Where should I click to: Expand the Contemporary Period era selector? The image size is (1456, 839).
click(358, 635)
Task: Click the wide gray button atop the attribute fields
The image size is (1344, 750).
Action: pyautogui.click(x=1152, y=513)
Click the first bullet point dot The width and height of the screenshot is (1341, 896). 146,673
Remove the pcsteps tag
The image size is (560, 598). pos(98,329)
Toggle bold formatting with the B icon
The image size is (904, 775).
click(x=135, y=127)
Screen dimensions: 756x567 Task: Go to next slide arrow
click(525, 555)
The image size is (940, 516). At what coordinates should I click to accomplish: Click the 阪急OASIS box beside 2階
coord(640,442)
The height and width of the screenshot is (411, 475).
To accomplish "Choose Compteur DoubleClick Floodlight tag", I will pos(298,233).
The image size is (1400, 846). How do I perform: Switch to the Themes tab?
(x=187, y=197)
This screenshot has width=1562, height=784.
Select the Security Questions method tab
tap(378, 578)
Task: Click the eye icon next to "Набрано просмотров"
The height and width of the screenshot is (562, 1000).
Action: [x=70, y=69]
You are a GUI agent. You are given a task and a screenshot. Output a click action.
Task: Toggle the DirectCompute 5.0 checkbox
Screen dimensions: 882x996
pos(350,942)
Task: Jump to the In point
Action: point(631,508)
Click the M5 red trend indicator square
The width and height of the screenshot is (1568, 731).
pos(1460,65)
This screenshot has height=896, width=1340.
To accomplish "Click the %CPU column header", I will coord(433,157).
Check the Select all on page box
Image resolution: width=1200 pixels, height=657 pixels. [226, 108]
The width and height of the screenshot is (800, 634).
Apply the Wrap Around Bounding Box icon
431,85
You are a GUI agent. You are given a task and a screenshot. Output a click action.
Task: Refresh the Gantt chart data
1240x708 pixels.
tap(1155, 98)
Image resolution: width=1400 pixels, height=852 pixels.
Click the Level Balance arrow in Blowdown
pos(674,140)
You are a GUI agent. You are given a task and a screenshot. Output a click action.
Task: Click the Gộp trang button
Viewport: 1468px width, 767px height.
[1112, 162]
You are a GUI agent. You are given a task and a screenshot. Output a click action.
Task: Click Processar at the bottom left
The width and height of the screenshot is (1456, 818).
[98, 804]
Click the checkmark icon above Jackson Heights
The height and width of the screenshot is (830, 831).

_What you have to do:_
Collect every line in the records above that contains the word "arrow", matching case exactly.

_Problem solution:_
Screen dimensions: 756x567 Task: Go to next slide arrow
Click the Level Balance arrow in Blowdown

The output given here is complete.